WHAT THIS TASK INVOLVES =>
Determine how many lines of the records include "computer", and answer with the number alone.

DATA PROVIDED =>
════════

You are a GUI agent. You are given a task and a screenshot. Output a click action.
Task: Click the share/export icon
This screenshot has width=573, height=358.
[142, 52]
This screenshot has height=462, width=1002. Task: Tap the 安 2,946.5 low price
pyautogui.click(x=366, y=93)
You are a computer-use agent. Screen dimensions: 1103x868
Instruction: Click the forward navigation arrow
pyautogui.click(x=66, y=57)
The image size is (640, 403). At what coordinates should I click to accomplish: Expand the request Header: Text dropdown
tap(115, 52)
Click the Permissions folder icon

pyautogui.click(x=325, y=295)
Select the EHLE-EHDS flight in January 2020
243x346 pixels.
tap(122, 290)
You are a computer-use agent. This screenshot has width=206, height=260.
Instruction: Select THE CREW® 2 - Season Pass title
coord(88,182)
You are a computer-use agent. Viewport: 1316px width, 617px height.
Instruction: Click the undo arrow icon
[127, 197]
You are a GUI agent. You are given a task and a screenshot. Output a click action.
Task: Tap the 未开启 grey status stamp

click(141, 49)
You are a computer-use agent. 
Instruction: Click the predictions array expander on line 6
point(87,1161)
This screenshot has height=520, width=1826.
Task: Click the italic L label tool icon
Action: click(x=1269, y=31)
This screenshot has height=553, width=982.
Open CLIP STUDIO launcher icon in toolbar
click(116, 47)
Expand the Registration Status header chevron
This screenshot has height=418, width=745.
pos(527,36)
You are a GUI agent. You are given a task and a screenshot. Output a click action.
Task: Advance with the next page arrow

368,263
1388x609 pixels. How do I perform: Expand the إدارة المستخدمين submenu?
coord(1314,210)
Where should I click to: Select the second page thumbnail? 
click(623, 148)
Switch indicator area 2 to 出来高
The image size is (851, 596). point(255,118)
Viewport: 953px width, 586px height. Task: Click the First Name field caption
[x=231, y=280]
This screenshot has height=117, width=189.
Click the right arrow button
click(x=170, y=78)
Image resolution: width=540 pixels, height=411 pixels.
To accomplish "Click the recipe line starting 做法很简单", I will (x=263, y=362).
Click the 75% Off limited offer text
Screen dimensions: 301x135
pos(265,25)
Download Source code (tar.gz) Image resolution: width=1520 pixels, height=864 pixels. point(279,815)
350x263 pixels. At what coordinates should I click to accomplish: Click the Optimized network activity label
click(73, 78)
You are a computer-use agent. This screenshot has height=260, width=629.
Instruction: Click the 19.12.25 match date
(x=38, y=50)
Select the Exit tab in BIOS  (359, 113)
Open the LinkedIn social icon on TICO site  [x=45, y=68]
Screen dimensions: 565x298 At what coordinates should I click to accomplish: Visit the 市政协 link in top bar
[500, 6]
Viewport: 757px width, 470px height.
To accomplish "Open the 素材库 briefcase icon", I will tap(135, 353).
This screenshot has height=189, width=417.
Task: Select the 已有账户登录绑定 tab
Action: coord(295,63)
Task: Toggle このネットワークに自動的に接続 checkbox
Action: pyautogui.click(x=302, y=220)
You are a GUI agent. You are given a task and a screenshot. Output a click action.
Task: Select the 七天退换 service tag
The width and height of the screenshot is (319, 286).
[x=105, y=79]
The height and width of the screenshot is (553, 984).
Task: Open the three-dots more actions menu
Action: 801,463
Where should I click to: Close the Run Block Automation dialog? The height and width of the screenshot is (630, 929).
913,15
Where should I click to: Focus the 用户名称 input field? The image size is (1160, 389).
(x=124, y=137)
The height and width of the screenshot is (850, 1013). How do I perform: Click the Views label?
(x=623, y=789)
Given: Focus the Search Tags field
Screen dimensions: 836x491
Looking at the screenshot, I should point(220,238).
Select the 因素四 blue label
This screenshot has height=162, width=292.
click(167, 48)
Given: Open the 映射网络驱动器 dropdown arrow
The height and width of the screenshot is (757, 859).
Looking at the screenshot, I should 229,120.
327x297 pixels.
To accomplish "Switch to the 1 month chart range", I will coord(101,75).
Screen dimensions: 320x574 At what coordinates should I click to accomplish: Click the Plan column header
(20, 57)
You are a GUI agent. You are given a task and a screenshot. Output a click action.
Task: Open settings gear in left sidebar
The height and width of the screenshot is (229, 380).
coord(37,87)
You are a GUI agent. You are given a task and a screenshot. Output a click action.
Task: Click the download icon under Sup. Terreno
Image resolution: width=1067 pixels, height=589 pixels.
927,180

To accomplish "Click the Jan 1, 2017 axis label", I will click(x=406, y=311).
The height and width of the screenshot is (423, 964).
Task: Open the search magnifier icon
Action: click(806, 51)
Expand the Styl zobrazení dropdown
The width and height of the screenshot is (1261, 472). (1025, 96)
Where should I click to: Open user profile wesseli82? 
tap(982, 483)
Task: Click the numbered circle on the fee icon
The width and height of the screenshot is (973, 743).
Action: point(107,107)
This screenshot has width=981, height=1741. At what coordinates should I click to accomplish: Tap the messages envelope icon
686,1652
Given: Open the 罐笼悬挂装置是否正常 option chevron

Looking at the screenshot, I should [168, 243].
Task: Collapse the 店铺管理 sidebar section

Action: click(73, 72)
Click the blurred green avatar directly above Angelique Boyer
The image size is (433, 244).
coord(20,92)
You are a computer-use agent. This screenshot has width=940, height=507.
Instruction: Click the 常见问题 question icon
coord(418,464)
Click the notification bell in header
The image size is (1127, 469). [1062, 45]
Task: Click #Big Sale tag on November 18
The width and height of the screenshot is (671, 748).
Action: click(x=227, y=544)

════════

FINISHED TASK =>
6